"Where d' we go t'?" he asked, for it was in his mind to set off by himself at a run. However, he could not understand what she replied; and soon gave up trying, feeling that, after all, a boy who intended to be a scout should not leave such a weak, aged soul behind, all alone, but should stay to help her over the crossings. "I'm 'xac'ly like that picture in the Handbook!" he reminded himself.

But it was little assistance the old lady needed. At every crossing she went stumping boldly forward, her cane high in the air and shaken threateningly, while she looked neither to the right nor the left, paying no attention to on-coming vehicles, whether these were street-cars, motors or teams, only warning each and all with a piping "Ah-ha! ah-ha! ah-ha!"

People smiled at her. They smiled also, and admiringly, at the freshly uniformed, blond-haired boy scout striding beside her, whose face, by the fading marks upon it, indicated that lately he had accidentally bumped into something.

But Johnnie saw no one, so completely were his thoughts taken up. Of course Father Pat was sick. That was why he had not been back to the flat. Was there, the boy wondered, anything a scout could do for the beloved priest? Johnnie thought of all those instructions in the Handbook which concerned the aiding and saving of others. "Oh, I want t' help him!" he cried, and in his eagerness forged ahead of the old lady, whereupon she poked him sharply with the stick.

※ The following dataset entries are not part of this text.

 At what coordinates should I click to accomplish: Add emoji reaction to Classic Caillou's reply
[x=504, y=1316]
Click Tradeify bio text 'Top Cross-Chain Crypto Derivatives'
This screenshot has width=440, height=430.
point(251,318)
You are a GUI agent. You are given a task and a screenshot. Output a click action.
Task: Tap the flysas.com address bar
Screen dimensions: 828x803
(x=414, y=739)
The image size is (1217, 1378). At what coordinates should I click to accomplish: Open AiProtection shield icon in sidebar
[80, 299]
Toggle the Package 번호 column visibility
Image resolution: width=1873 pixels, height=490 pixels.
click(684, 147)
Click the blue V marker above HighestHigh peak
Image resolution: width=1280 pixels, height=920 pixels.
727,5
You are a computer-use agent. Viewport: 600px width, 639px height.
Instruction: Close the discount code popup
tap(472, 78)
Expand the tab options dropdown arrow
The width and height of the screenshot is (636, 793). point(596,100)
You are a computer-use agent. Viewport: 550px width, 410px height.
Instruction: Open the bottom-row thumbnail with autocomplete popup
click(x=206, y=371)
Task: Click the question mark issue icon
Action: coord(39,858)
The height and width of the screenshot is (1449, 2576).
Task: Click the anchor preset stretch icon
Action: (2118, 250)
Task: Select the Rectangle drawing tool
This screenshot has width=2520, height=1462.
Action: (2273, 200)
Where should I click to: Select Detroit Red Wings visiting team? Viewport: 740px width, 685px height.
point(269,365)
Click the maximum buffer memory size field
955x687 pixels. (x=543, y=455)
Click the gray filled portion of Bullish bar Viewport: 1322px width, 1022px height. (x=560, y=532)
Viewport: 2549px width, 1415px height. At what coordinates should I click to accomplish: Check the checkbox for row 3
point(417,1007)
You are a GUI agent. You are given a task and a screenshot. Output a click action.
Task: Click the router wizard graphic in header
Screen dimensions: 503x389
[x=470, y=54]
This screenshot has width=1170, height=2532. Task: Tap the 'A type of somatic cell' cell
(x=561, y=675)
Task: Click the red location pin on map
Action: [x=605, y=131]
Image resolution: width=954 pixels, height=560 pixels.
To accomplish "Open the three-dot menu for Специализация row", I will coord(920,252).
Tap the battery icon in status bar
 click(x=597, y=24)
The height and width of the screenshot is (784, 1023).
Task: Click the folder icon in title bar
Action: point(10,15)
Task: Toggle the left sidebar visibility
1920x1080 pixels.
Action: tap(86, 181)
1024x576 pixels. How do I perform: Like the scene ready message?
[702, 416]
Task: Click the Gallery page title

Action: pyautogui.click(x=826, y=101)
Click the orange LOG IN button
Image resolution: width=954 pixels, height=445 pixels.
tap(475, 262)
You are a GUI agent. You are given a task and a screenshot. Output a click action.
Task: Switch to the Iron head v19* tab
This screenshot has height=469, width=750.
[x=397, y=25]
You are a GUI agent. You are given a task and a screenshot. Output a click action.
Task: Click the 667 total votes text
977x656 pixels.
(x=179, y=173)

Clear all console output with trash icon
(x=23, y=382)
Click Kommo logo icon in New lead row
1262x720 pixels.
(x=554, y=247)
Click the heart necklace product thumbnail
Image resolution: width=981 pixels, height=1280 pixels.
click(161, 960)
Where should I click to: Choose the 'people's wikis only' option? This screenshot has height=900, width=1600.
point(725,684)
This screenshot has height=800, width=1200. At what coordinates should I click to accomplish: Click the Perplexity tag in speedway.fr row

"Slow! Slow!" she ordered, breathing open-mouthed.

The distance seemed endless. Johnnie began to fear that he might not reach the Father before he died. "Oh, all that fightin' was bad for him!" he concluded regretfully. "That's what's the matter! It wore him out! I wish Mrs. Kukor didn't go for him! But, oh, he mustn't die! He mustn't! He mustn't!"

And yet that was precisely what Father Pat was about to do. When Johnnie had climbed the steps of a brownstone house and been admitted by a strange priest; and between long portières had entered a high, dim room where there was a wide, white bed, he realized the worst at once. For even to young eyes that had never before looked upon death, it was plain that a great, a solemn, and a strangely terrible change had come into that revered, homely, kindly face. Its smile was not gone—not altogether; but still showed faintly around the big, tender Irish mouth. But, ah, the dear, red hair was wet with mortal sweat, and lay in thin, trailing wisps upon a brow uncommonly white.

Yes, Father Pat had been right; the bridges made for him by the elderly dentist "who needed the work" were to outlast the necessity for them. And the big, young, broad-shouldered soldier-priest was going out even before little, feeble, old Grandpa!

"Father Pat!" whispered the boy.

The green eyes, moving more slowly than was their wont, traveled inquiringly from place to place till they found their object, then fixed themselves lovingly upon Johnnie's face. Next, out stole a hand, feebly searching for another.